## PROVIDED PASSAGE
*** Begin section ***

With little more than a month to go until voting in the EU referendum, it is worthwhile for Leavers and Brexiteers to pause, take stock of where we are and conduct a candid review of our strengths and weaknesses – what is working, and what is actively setting back the cause of independence from the European Union.

This blog post is not such a detailed report – though some other intrepid Brexiteer may well wish to create one, as a matter of historical record if nothing else. For in truth one does not need to dive deep into the poll numbers or aggregated political analysis to see that the Leave campaign is not only on course to lose the EU referendum, but is actively doubling down on those behaviours and activities which make defeat more likely.

For evidence, one has only to regard this crowing article in the New Statesman, in which Glenis Willmott gloats about the overly-emotional, rank amateurism of the country’s most prominent voices for Brexit.

One can almost hear the glee in her heart as Willmott writes:

They needed a new argument, a positive, forward-looking vision for what they see as the future of Britain… but they realised they didn’t have one so reverted to WWII and Hitler. Having lost all arguments on the economy, Vote Leave’s Boris Johnson raised the spectre of Hitler, talking about superstates and “historical parallels” between the EU and Nazi Germany. And they’re accusing the Remain campaign of being fearmongers?

*** End section ***

## DATASET ENTRIES
*** Begin section ***

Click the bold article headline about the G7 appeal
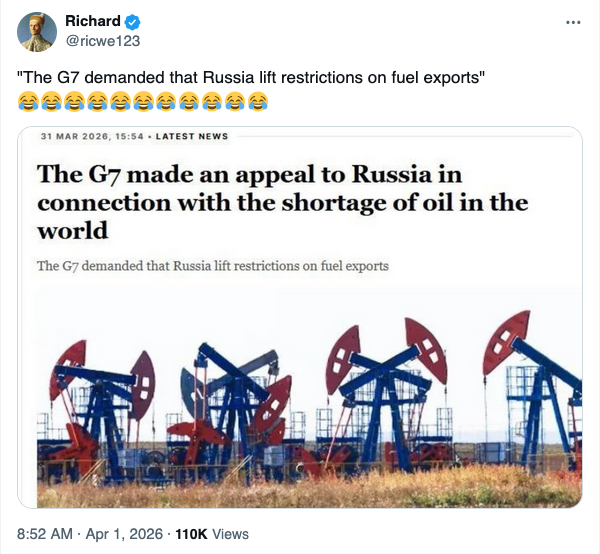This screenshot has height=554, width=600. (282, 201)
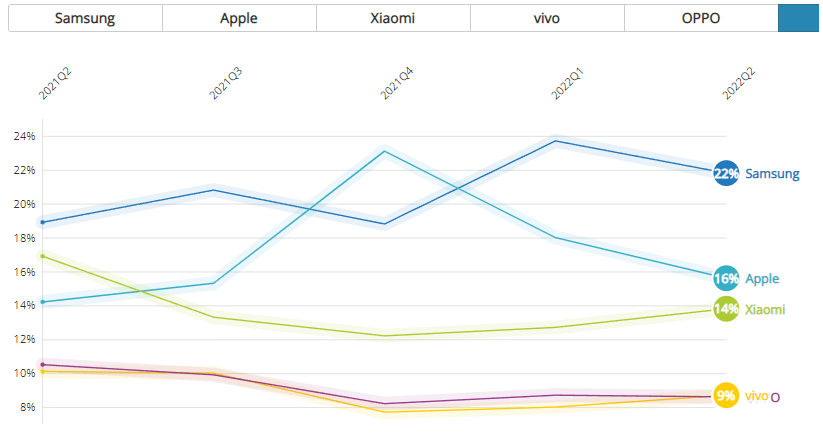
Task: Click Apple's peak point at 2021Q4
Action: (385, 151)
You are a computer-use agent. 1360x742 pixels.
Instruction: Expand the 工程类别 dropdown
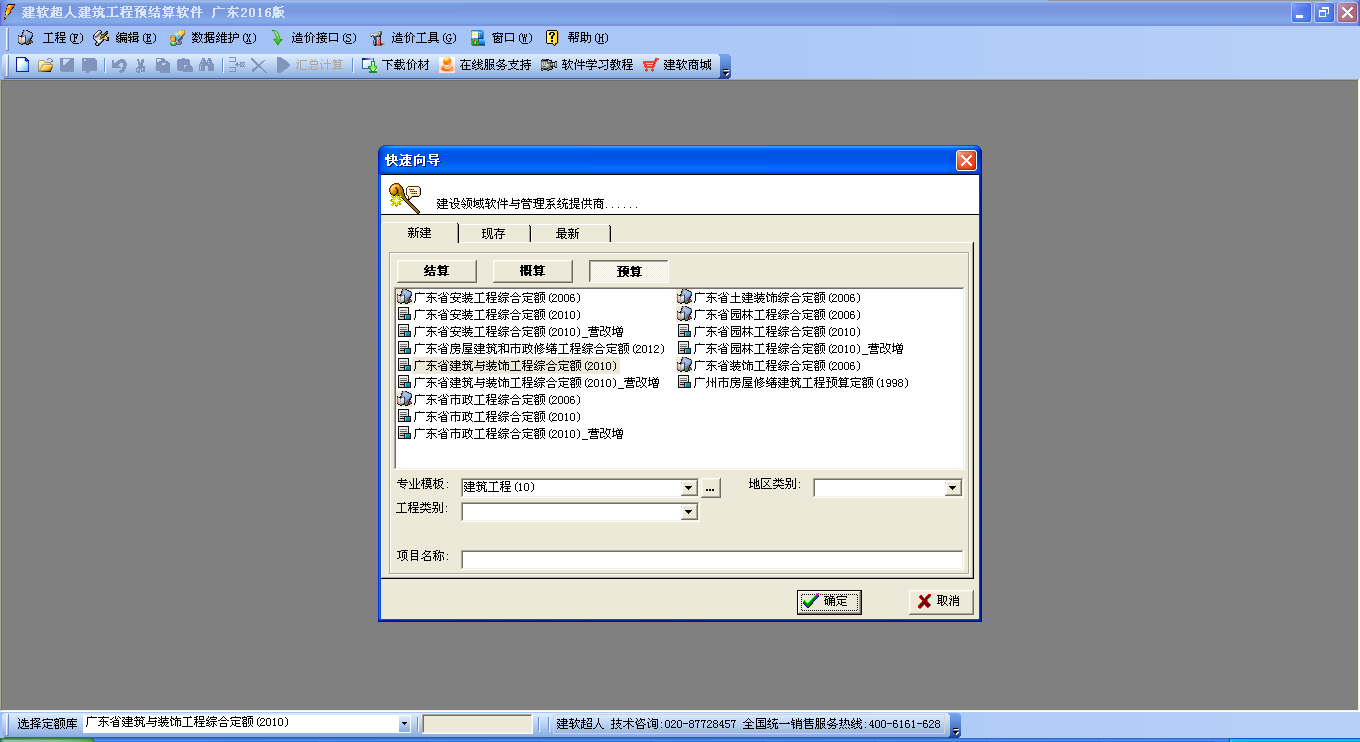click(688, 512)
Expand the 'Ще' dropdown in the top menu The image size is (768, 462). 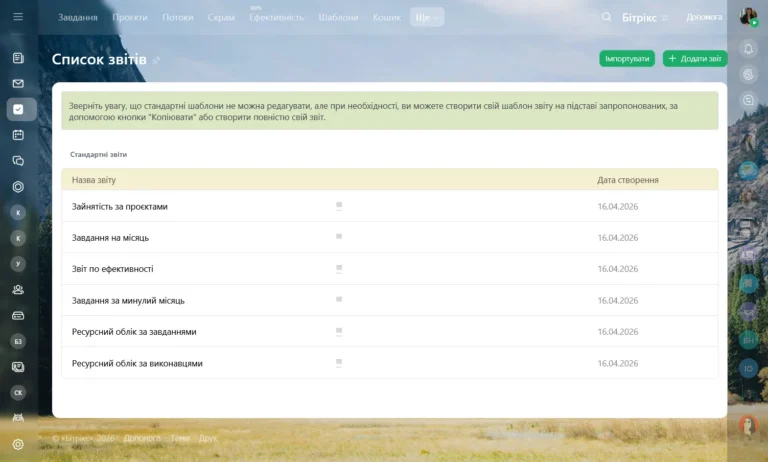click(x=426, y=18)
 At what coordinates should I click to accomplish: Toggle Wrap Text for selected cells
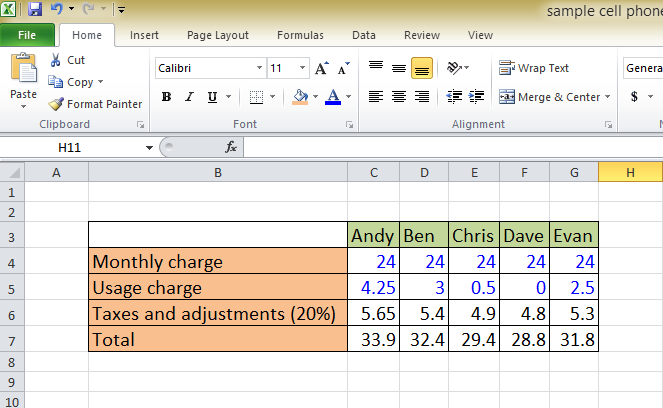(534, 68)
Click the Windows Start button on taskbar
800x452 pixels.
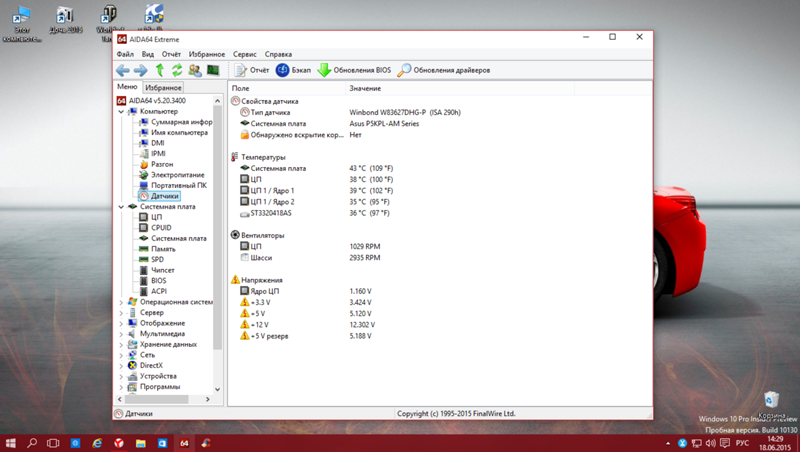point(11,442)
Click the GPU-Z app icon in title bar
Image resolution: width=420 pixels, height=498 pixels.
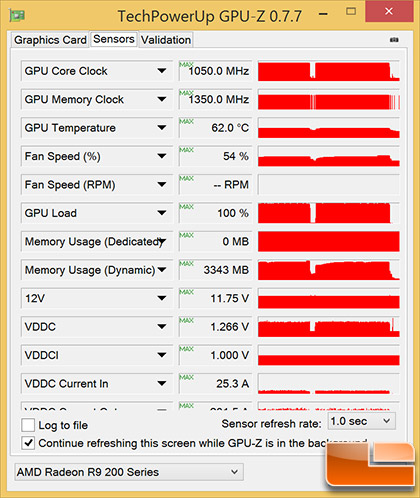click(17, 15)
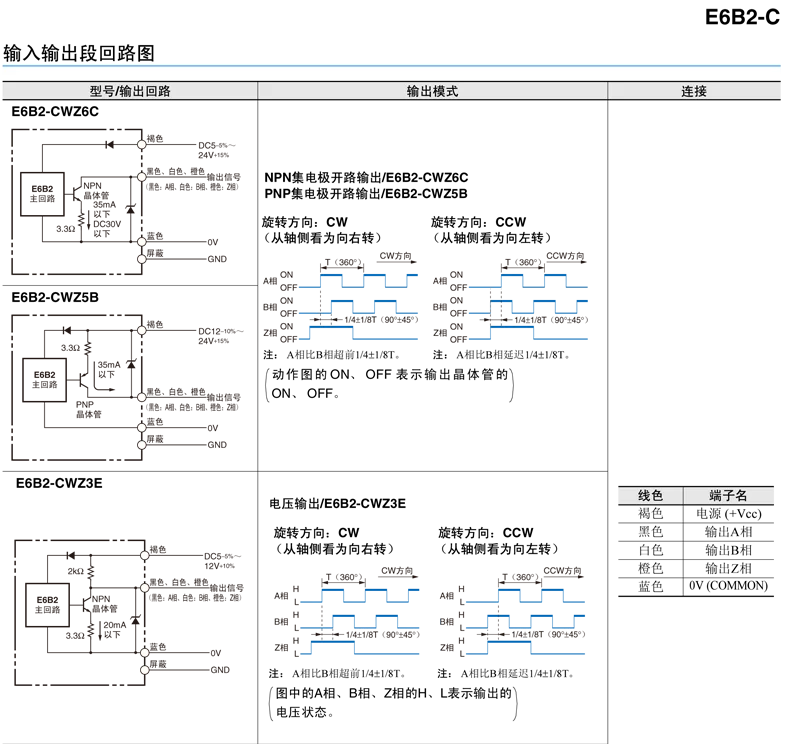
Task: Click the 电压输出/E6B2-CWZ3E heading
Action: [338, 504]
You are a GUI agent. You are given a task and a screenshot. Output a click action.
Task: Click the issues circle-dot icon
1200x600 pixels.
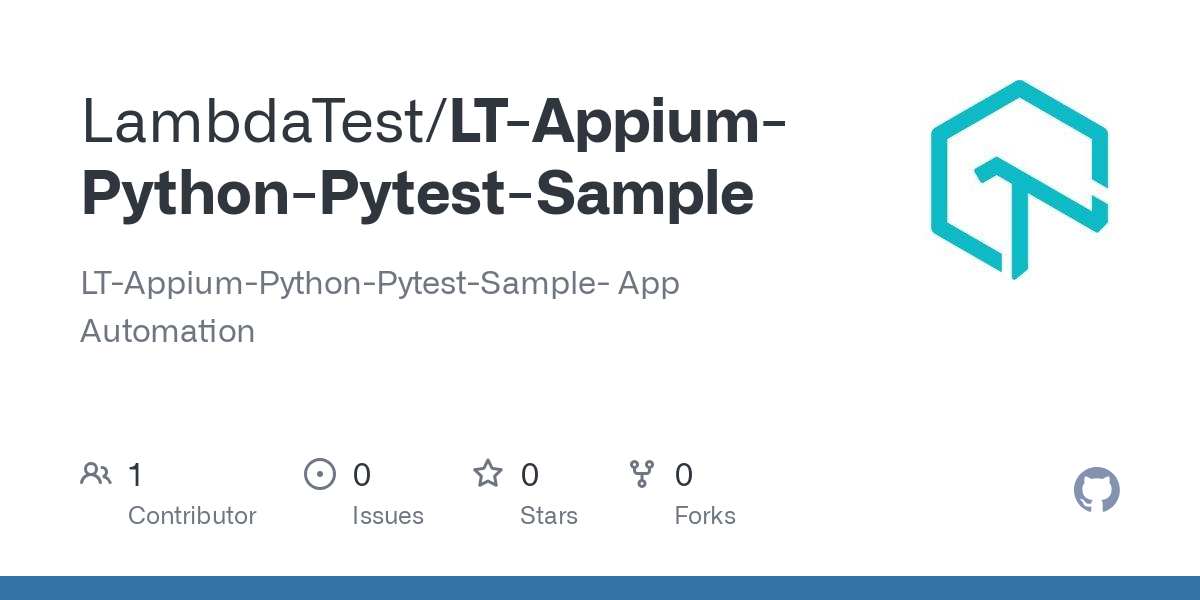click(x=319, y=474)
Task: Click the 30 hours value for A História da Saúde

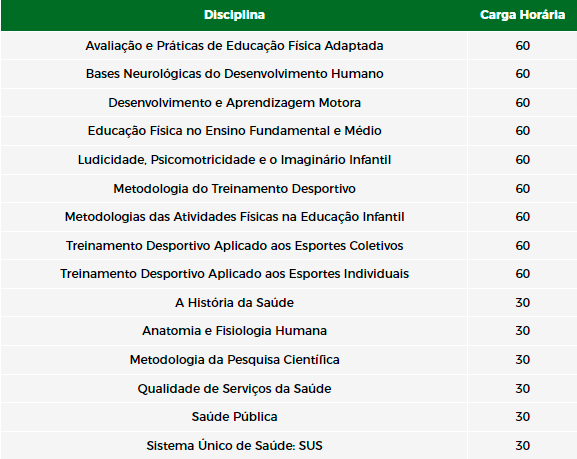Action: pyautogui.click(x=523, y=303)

*** End section ***

## ASSIGNMENT
Can you carry the blog post on the Leave campaign's prospects in the EU referendum forward from its final sentence?

## RESPONSE AREA
They’ve complained about the terms of the debate. They’ve accused broadcasters of conspiring with the government. They’ve said journalists would be punished, and called for civil servants to be sacked. They’ve said they’ll disrupt pro-EU meetings and target pro-EU businesses. At every stage they’ve attacked individuals or organisations and not their arguments. And now they’ve invoked Godwin’s Law by comparing their opponents to Hitler.

Their tactics are the textbook definition of the increasingly desperate behaviour of the losing side in a debate.

Willmott concludes:

It’s what happens when you’ve given up on convincing the undecideds and care only about firing up die-hard Eurosceptics, praying for a low-turnout poll, which Vote Leave privately admits is their strategy. Having lost the argument on the economy, they’re now following step-by-step the UKIP guide to politics: attack foreigners, bash immigrants and peddle conspiracy theories of continental plots to take over Britain, likening Brussels of today to Berlin of yesteryear. It would be laughable if it wasn’t so serious.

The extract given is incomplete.